4

I just ran 2to3 on code that looks like this (A):

def idict(n):
    return dict(zip(range(n), range(n)))

and it generated this (B):

def idict(n):
    return dict(list(zip(list(range(n)), list(range(n)))))

both dict and zip can consume iterators, so why this translation?

B seems to be very slow too. Testing with

python -m timeit -s "import B as t" "t.idict(10)"

with the following results:

________________A______B______C___  
Python 2.7.13   2.89   3.82   2.29
Python 3.5.1    2.63   4.34   A

ie. from 2.89 usec to 4.34 (+50%) with the default translation.

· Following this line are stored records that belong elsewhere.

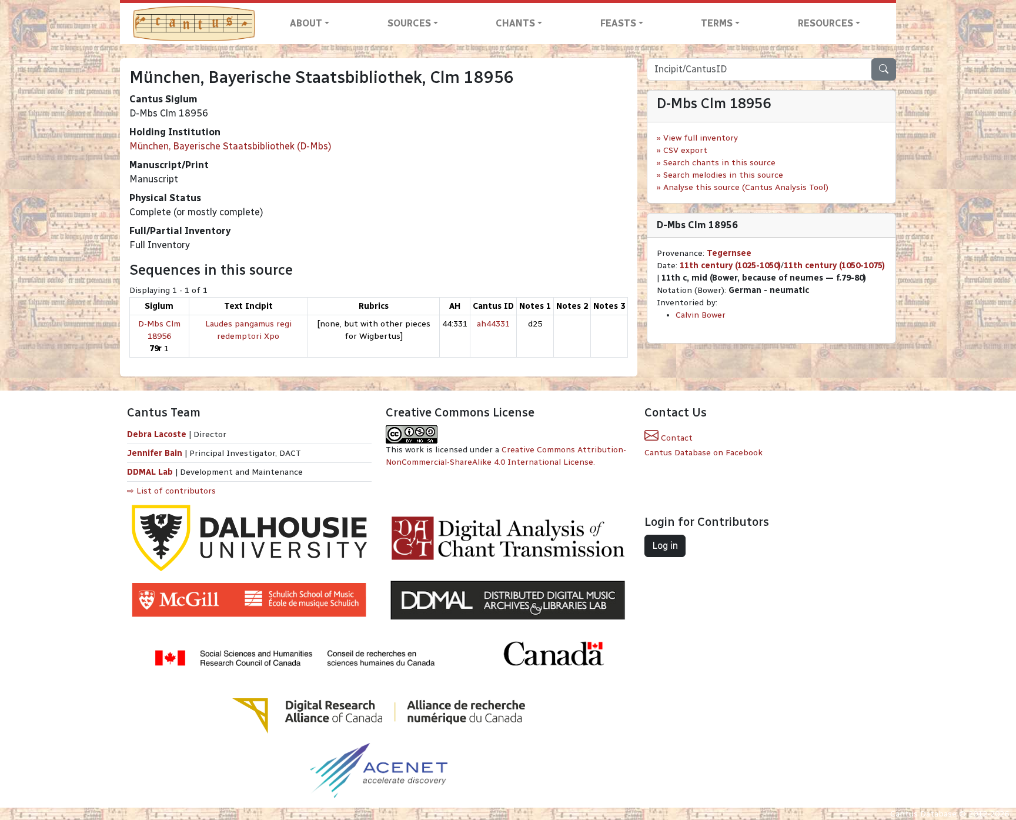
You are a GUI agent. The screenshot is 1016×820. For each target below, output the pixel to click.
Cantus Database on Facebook (703, 453)
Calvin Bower (701, 315)
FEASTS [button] (618, 23)
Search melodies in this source (723, 175)
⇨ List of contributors (171, 491)
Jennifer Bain (156, 453)
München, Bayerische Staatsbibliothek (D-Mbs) (230, 146)
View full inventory (700, 138)
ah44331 (493, 324)
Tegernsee (729, 253)
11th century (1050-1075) (834, 266)
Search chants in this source (719, 163)
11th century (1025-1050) (730, 266)
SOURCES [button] (409, 23)
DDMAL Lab (150, 472)
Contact (676, 438)
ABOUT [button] (306, 23)
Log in (665, 545)
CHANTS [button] (515, 23)
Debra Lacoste (156, 434)
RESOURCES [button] (825, 23)
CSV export (685, 150)
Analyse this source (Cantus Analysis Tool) (745, 187)
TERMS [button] (717, 23)
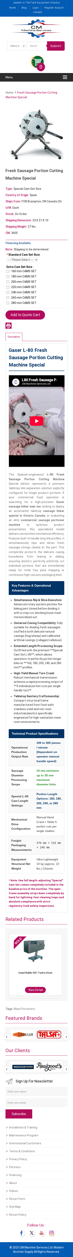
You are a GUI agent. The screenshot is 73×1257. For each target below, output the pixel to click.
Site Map (15, 1206)
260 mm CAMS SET (23, 297)
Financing (15, 1175)
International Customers (25, 1143)
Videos (13, 1191)
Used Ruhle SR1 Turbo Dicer (35, 972)
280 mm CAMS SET (23, 302)
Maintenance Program (23, 1135)
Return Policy (17, 1214)
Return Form (17, 1198)
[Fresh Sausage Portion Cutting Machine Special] (36, 135)
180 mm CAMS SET (23, 276)
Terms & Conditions (22, 1151)
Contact (37, 12)
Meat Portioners (24, 1008)
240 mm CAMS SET (23, 292)
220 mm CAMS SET (23, 287)
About (13, 1183)
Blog (24, 7)
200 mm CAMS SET (23, 281)
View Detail (35, 990)
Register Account (54, 7)
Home (12, 7)
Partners (15, 1167)
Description (14, 336)
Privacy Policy (18, 1159)
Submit (55, 46)
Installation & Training (23, 1127)
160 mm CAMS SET (23, 271)
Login (35, 7)
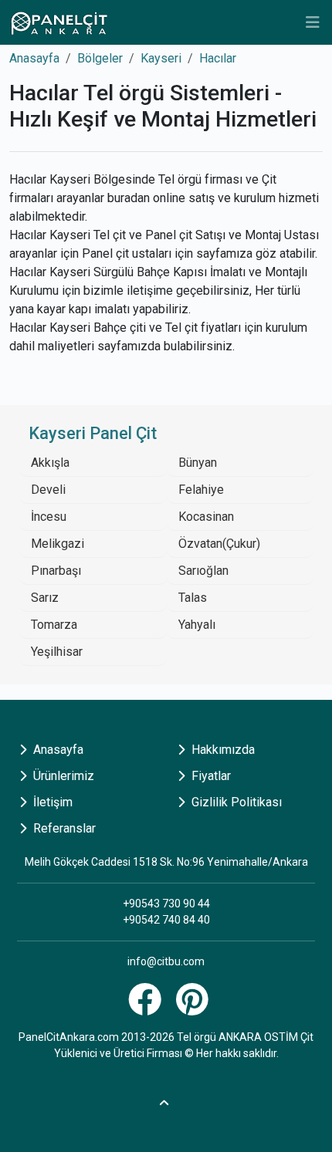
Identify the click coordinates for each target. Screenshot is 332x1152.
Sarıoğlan (203, 570)
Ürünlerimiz (62, 776)
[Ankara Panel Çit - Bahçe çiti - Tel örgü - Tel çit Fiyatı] (58, 22)
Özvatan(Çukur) (219, 543)
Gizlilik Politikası (235, 802)
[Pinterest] (194, 1008)
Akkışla (50, 462)
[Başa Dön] (166, 1101)
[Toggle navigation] (313, 22)
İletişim (51, 802)
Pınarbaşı (56, 570)
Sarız (45, 597)
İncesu (48, 516)
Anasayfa (34, 58)
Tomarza (54, 624)
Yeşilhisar (57, 651)
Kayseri (161, 58)
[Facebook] (146, 1008)
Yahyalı (196, 624)
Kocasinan (206, 516)
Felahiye (201, 489)
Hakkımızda (221, 749)
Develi (48, 489)
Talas (192, 597)
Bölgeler (100, 58)
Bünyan (197, 462)
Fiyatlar (209, 776)
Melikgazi (57, 543)
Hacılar (217, 58)
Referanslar (63, 828)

Questions.. (i) is there a reason I shouldn't use the original code in Python 3? (it produces the correct result, and seems reasonable to me); (ii) is 2to3 the correct tool (we need to run on both 2 and 3 while transitioning ~150KLOC of python)

Update: I've added dict(itertools.izip(xrange(n), xrange(n))) as algorithm C in the table.

thebjorn
  • 26,297
  • 11
  • 96
  • 138
  • 1
    Possible duplicate of [Why does 2to3 change mydict.keys() to list(mydict.keys())?](https://stackoverflow.com/questions/27476079/why-does-2to3-change-mydict-keys-to-listmydict-keys) – Jasper Jun 08 '18 at 19:50
  • 1
    https://docs.python.org/2/library/2to3.html#2to3fixer-xrange – Jasper Jun 08 '18 at 19:54
  • A dict literal is even faster. – Josh Lee Jun 08 '18 at 20:07
  • @Jasper I don't think it's a duplicate. The other question is about the list ctor being added to a `dict.keys()` call in a for-loop context. The reasoning might be similar, but not the same. The other question is also purely about code and not about the tools. – thebjorn Jun 08 '18 at 20:13
  • @JoshLee it better be since one of the range calls is unneeded.. – thebjorn Jun 08 '18 at 20:17

1 Answers1

4

py2to3 doesn't see the global picture. It just creates some equivalent code, replacing the functions that now don't create lists anymore by adding a list wrapper, to make sure that:

  • one can subscript the result
  • one can iterate on the result as many times as wanted

(it also puts parentheses around print, ... but not relevant here)

So it tries to make your code run, but the performance isn't guaranteed like at all.

In your example, the list wrapper is useless, as the dict consumes the iterator.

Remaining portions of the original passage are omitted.